Netflix’s latest project is an excellent reminder of word-of-mouth’s power.
Photo Courtesy / YouTube Netflix

Binge-watching is enormous in the entertainment industry today, thanks primarily to the growth of streaming culture over the past decade or so. This allows people to access content more easily, which facilitates better word-of-mouth discussion about these shows.

Netflix’s latest series, “Kaleidoscope,” takes this common phenomenon and forces it to evolve.

The show follows Ray Vernon — played by Giancarlo Esposito — as he assembles his crew and plots a massive heist to steal $7 billion. From Vernon’s backstory to the heist and its aftermath, the overall story spans 24 years, with the finale documenting the actual heist. 

Creator Eric Garcia crafted this eight episode series to be consumed in any order. Of the color-coded episodes, “White” is intended to be the finale. There are time jumps between each installment, and most viewers will have watched the series in a non-chronological order. After all, there are 5,040 ways to finish the series — assuming “White” is always watched last.

Esposito shines as a troubled father, ex-con and ringleader of an intricate heist. Viewers get to see the multi-faceted character of Vernon through almost every point of his life. He brings so much sizzle to the character, especially through his interactions with his daughter Hannah (Tati Gabrielle). Their plot line is extremely compelling and adds a personal touch to a show which lacks it. Esposito reminds us that the show is better off with him because of it.  

Connor’s Order: Green-Yellow-Blue-Violet-Orange-Red-Pink-White

This order did an excellent job of introducing the main characters early, allowing the audience to feel more invested in the fates of each individual member of the crew. Additionally, with such large time jumps between some of the episodes, getting most of the character development out of the way early made it easier to consume the final episodes. 

It is important to note, however, that this order leaves audiences in the dark about a crucial side plot until late in the series. While it would certainly be confusing to open the series with that – as Olivia did in her order – viewing them late also adds extra layers to the show’s final act that take away from the central story.

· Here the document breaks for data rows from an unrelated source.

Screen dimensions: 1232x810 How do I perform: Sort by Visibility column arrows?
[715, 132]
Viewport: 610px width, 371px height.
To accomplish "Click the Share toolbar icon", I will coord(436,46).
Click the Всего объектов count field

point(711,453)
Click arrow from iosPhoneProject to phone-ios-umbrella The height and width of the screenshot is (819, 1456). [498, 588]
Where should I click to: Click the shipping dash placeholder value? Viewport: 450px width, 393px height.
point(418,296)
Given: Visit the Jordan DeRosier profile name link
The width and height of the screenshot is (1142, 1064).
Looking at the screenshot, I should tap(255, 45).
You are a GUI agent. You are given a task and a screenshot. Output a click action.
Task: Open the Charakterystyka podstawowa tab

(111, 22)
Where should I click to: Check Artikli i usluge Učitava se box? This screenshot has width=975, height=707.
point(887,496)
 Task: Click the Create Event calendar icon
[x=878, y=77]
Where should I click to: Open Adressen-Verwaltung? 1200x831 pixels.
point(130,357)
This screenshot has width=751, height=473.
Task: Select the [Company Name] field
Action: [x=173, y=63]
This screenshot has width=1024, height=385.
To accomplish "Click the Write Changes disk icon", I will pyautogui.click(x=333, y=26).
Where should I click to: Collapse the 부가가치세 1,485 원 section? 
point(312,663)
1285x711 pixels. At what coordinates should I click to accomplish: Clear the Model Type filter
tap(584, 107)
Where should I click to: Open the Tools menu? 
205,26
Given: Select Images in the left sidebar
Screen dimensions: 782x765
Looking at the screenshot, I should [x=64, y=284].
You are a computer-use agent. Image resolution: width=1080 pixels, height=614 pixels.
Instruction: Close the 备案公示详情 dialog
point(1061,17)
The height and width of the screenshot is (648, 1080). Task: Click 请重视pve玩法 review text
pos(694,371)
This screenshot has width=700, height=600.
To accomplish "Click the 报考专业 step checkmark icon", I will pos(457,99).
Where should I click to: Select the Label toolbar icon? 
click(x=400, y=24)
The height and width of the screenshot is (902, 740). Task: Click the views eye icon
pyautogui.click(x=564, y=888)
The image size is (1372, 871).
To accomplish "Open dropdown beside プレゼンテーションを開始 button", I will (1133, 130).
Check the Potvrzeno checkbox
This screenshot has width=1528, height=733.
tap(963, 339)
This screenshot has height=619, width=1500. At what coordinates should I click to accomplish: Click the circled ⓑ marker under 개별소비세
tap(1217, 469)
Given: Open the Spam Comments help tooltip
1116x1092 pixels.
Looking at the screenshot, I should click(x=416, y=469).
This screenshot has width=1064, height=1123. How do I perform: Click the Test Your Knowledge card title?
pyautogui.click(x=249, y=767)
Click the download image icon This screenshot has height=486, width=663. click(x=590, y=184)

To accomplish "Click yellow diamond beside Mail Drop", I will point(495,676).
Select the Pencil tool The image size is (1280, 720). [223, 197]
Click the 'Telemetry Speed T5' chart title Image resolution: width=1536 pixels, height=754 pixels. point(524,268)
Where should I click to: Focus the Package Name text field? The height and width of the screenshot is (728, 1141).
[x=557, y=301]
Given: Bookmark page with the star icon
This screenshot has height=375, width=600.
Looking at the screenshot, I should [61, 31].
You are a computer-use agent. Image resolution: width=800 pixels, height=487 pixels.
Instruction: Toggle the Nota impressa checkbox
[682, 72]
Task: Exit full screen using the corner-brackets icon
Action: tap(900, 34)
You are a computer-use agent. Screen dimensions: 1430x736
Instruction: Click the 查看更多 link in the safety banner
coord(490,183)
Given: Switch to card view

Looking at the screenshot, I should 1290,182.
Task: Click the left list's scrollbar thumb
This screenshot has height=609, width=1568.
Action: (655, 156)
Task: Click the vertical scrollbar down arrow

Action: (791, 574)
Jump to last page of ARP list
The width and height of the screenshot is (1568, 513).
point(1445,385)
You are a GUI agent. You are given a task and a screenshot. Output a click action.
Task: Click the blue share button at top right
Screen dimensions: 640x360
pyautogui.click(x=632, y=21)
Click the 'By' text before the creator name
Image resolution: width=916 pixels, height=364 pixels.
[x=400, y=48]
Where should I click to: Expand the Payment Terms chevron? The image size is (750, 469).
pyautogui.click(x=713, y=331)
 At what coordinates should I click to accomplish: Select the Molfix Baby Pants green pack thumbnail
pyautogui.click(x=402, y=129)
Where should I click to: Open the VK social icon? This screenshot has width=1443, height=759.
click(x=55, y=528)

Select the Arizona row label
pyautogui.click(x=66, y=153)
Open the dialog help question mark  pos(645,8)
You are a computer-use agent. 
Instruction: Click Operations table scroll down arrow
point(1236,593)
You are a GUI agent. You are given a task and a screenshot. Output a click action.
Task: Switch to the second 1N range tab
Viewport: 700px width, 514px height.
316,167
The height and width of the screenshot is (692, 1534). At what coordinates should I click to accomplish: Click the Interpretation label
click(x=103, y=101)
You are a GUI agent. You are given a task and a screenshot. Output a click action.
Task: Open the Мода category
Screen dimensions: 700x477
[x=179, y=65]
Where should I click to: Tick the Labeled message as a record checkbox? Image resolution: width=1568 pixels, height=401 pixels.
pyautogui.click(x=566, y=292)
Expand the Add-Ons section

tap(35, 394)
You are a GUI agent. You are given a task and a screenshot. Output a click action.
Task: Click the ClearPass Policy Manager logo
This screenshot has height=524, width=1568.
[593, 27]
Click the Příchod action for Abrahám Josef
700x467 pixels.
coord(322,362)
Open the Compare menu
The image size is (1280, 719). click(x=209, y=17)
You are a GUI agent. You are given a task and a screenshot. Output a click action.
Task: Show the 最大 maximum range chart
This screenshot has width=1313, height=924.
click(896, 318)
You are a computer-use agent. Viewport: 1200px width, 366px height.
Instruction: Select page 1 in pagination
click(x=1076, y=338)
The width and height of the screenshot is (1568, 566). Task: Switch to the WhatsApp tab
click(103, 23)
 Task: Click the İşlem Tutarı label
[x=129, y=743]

Admittedly, “Kaleidoscope’s” critical outlook was poor before the finale. It truly provides crucial context to the events of previous episodes, and the series cannot be judged fairly without it. While that is certainly the case for many shows anyway, the non-chronological approach to this show makes it much more susceptible to relying on the finale for the payoff.

Olivia’s Order: Orange-Yellow-Green-Blue-Violet-Red-Pink-White

While this order starts on an episode with little exposition, the second half provides an ending that somehow makes sense. Starting with “Orange” leaves viewers in a tricky place, and unsure who the real protagonist is. “Yellow” introduces viewers to an eclectic crew of criminals preparing for the ultimate heist, but the exciting momentum breaks with “Green” and “Violet.” The episodes are meaningful to the plot, but the action is much slower than the excitement of the present-day. 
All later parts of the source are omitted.